Some people will misinterpret this point.  I am not saying that social networking is “dead” or that we are in a “bubble” or that the current crop of major social networking companies aren’t valuable.  My business is startups and where the opportunities are to start meaningful game-changing companies in the future.  Social networking will matter for sure.  But entrepreneurs from this point on should look at it as a “feature” rather than the next great startup opportunity.

Enter the Hypernet

One of the reasons I am so excited about this point in time is that, in the last few years, the new infrastructure has been put into place for a major new wave. Roger and I think the new infrastructure combines the web plus cellular plus WiFi (which we call the Hypernet), combined with potential new user experiences that involve billions of nodes and millions of clouds (which we call the Hyperweb).  We believe that these are the prime forces of a massive new gathering wave.  In the next few years, a handful of entrepreneurs will begin to build the enabling platforms that define some of the great technology companies of tomorrow. We also believe that this wave will be much larger than the social networking wave because it has a larger hardware component to it.  Generally speaking, when a wave has hardware components to it as well, there is an even larger ripple effect and the value multipliers are even stronger.
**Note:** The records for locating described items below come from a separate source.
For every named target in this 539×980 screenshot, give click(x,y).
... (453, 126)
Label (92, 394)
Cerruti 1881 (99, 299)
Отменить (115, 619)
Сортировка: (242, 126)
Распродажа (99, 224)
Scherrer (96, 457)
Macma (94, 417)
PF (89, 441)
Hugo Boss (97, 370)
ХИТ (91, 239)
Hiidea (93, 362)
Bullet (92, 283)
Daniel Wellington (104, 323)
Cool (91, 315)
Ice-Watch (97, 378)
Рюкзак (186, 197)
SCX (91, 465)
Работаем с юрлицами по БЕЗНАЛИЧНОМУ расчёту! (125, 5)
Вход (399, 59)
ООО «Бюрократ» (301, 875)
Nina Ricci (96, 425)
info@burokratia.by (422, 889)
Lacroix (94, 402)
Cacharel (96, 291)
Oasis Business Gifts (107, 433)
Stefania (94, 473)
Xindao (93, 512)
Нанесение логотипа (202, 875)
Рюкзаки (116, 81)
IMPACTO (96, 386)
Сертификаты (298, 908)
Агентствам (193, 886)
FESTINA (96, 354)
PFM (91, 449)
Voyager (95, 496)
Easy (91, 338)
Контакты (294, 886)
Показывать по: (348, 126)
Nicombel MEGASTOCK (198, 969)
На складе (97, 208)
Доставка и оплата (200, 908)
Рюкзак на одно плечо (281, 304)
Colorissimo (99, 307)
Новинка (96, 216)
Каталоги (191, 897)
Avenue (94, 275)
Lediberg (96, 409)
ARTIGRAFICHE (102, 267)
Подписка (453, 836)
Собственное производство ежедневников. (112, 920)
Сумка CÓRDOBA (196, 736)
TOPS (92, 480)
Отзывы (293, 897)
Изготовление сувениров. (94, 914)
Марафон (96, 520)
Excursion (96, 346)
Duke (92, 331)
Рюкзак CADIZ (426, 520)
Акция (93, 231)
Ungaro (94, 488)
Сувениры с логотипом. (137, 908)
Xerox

Part of my purpose in working on this blog is to find the startup founders who have unlocked a fundamental insight for how these enabling technologies and platforms might take shape.

Key Takeways

  • Technology waves are a powerful framework for entrepreneurs and seed investors who wish to start or invest in companies that have a chance to be extraordinarily valuable. In the future.
  • Technology waves evolve along a pattern, starting with infrastructure, moving to enabling technologies, and then kicking off a phase of applications that take the wave to mass adoption. The key is to recognize what phase of the wave you are in and time your startup or investment strategy to align with its realities.
  • The enabling technologies and platforms that win are natural monopolies  There are a small number of them but they create massive value.
  • Applications build on the enabling technologies and platforms that consolidate and take the technology of a new tech wave to he masses.  The applications companies that win are those which wait long enough to make the right platform bets, but enter early enough that the map of the future is yet to be drawn.
  • Social networking is the current Tech Wave, but it is shifting from a new cycle where there are opportunities to build big startups, to a mass-adoption phase where social networking is now a “feature” rather than uncharted territory.
  • To borrow a quote from Wayne Gretszky, the best entrepreneurs “skate to where the puck is going.”  Roger and I believe the puck is heading to the enabling technologies and platforms phase of the Hypernet and Hyperweb.  We believe that some startup team right this minute is working on a project that will likely create a massive enabling technology or platform that powers the mainstream adoption of this new cycle.

If social networking can be thought of as a part of the ocean that is crowded with surfers, the Hypernet and Hyperweb is the opposite.  Right now there are very few of us paddling together in the water.  We are having a great time because we have seen conditions like these before.  There is still room for a lot more people and we hope that those of you who are excited about these ideas will come join us!